> [Selected excerpt]:
— start —
The microstructure was observed using the SEM SU6600 Scanning Electron Microscope (Hitachi, Hitachinaka, Japan) at an acceleration voltage of 15 kV. The distribution of gold particles on the surface of the epitaxial layer and its chemical composition after impregnation with Au nanoparticles were investigated using the Energy-Dispersive X-ray Spectroscopy EDS NORAN System 7 (Thermo Fisher Scientific, Waltham, MA, USA) built into the chamber of the Hitachi SU6600 SEM.
The crystal structure of the β-Ga2O3 epitaxial layer was investigated by X-ray Diffraction using the Empyrean diffractometer (Malvern Panalytical, Malvern, UK) equipped with the PIXcel3D detector. CuKα radiation with a wavelength of 0.15406 nm, a voltage of 40 kV, and a current of 40 mA were used. The test sample was placed on an antireflective Si backing. Bragg–Bentano geometry was used. The characteristic peaks on the X-ray diffractogram were fitted with the Voigt profile.
The chemical composition of the surface of the studied epitaxial layer was investigated with X-ray Photoelectron Spectroscopy (XPS). The non-monochromatized X-ray source based on Mg anode lamp (Mg Kα emission line) was used. High-resolution photoelectron energy spectra were recorded with AES/XPS system (Leybold–Heraeus, Cologne, Germany). Base pressure in the UHV chamber during measurements was lower than 1 × 10−9 mbar. All of the acquired spectra were calibrated to adventitious carbon C1s at 285 eV. The overall resolution of the spectrometer during measurements was 0.96 eV as a full width of half maximum (FWHM) of the Ag3d5/2 line. CasaXPS software (Casa Software, Teignmouth, UK) was used for XPS data deconvolution and surface composition analysis.
— end —
> [Provided data]:
— start —
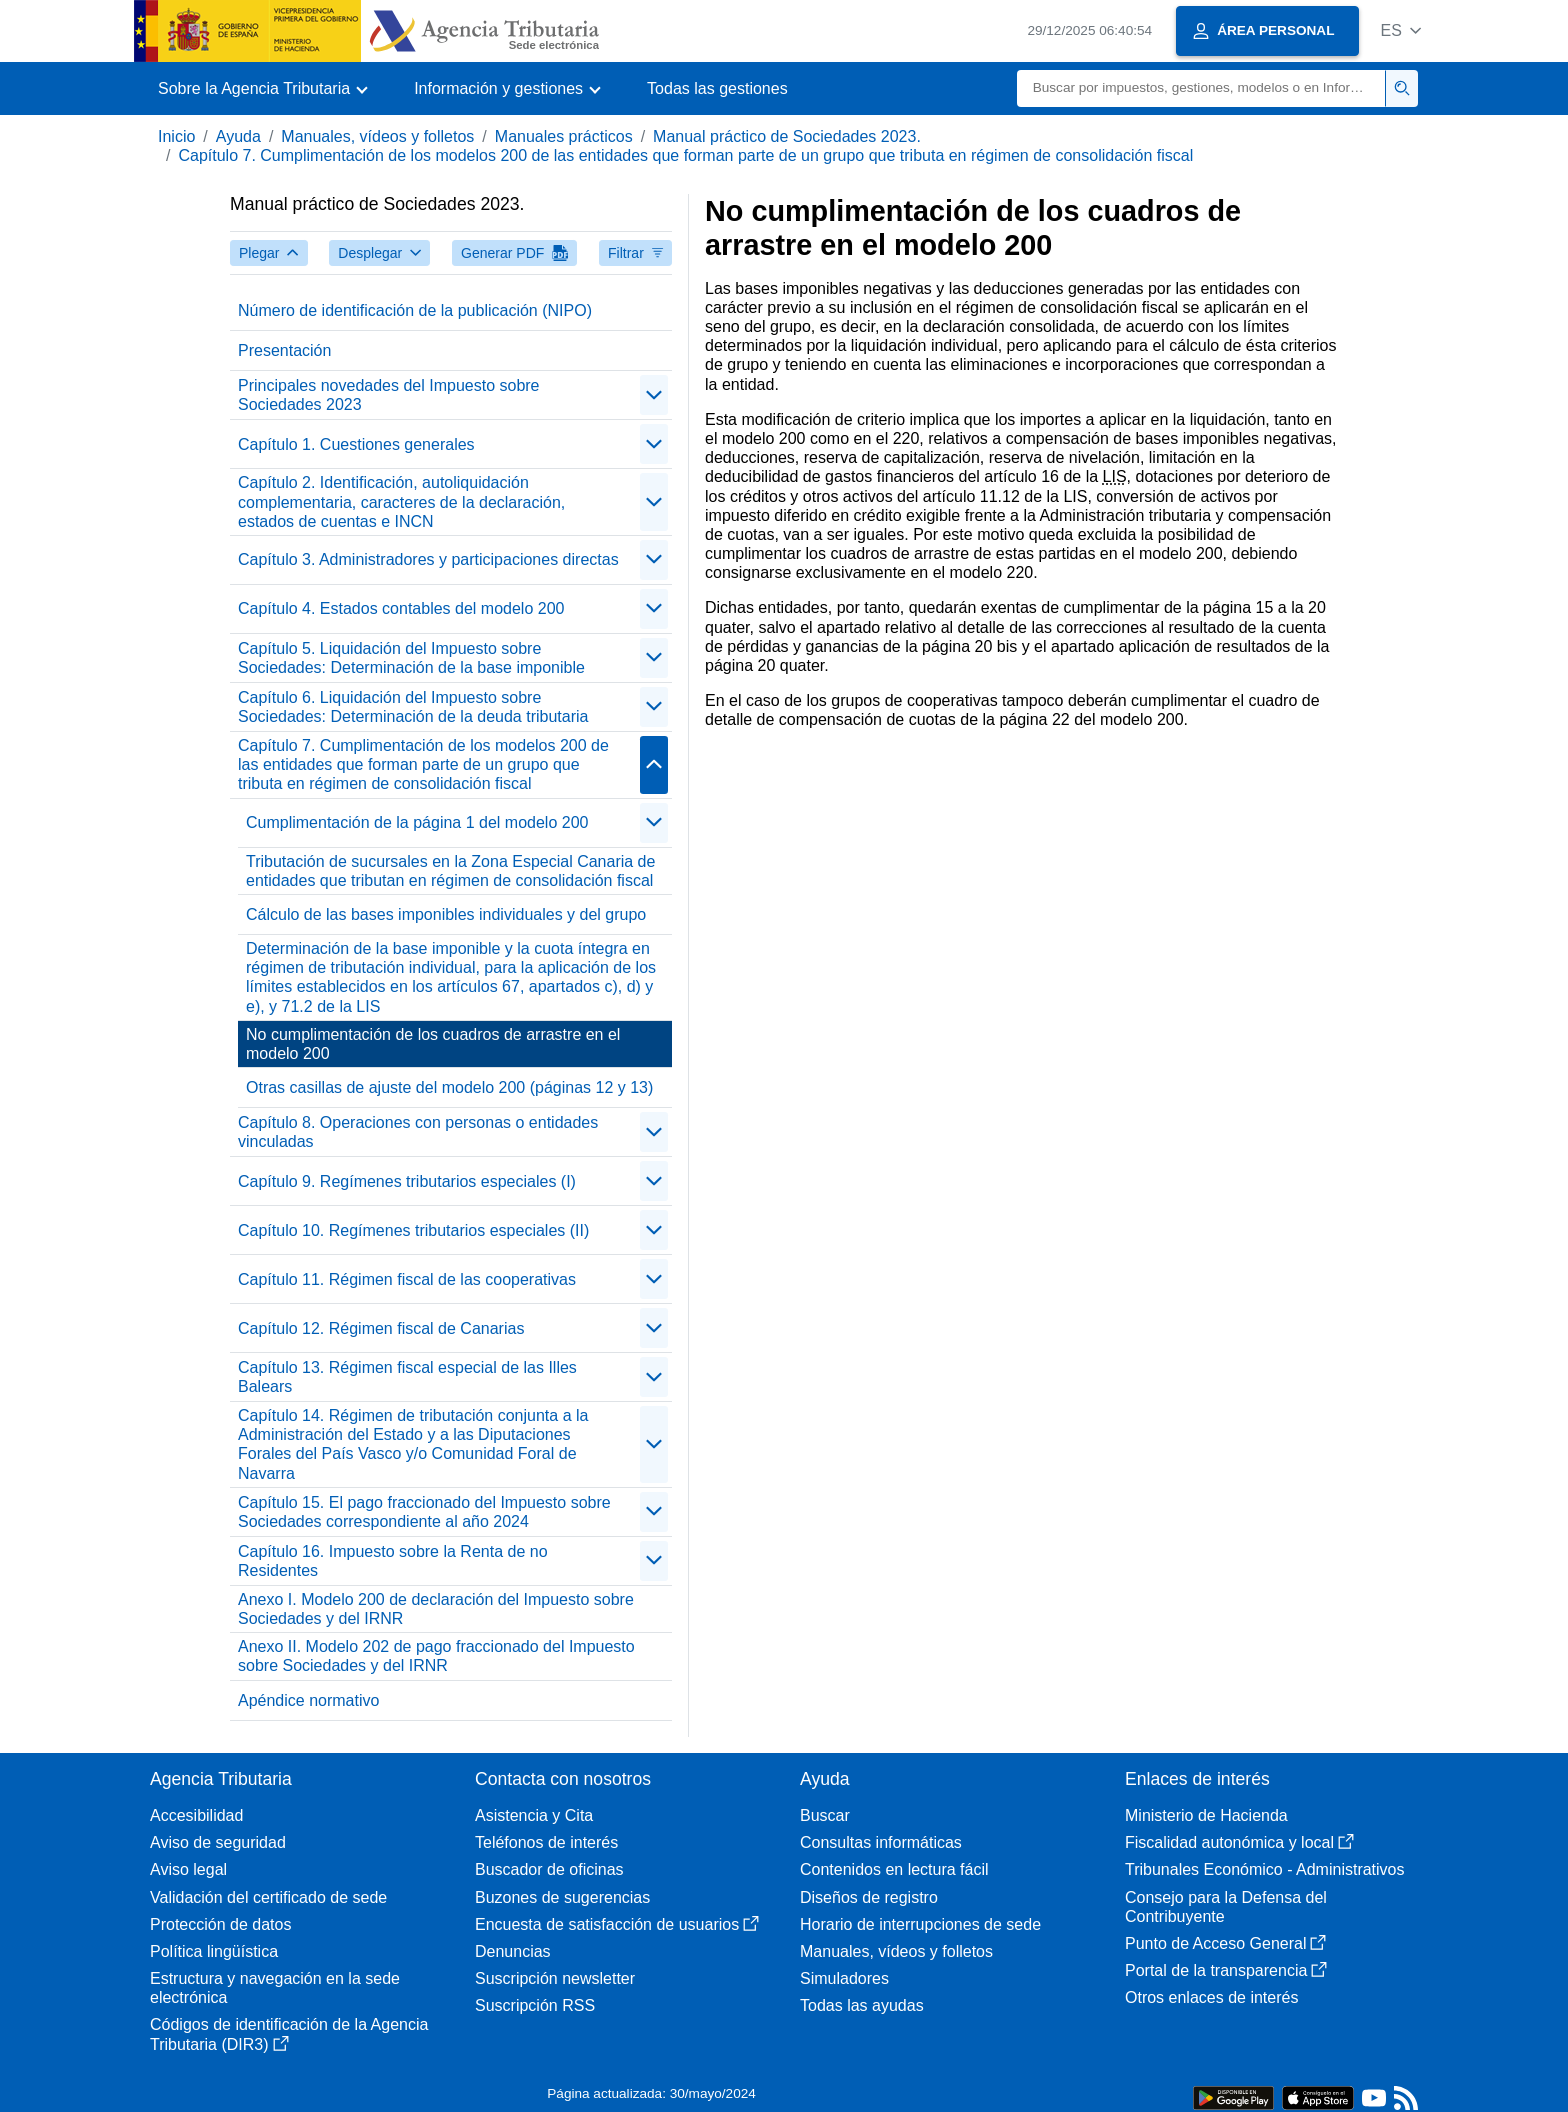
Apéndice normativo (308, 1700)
— end —
— start —
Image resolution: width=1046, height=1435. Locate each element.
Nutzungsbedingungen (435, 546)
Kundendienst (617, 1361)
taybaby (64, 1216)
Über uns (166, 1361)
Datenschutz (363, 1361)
— end —
> [Aim]: Output word for word the portion of the methods excerpt that begins with the words containing "The microstructure was" and ends with "Hitachi SU6600 SEM.". The items come from a different source than the methods excerpt.

> [Response]:
The microstructure was observed using the SEM SU6600 Scanning Electron Microscope (Hitachi, Hitachinaka, Japan) at an acceleration voltage of 15 kV. The distribution of gold particles on the surface of the epitaxial layer and its chemical composition after impregnation with Au nanoparticles were investigated using the Energy-Dispersive X-ray Spectroscopy EDS NORAN System 7 (Thermo Fisher Scientific, Waltham, MA, USA) built into the chamber of the Hitachi SU6600 SEM.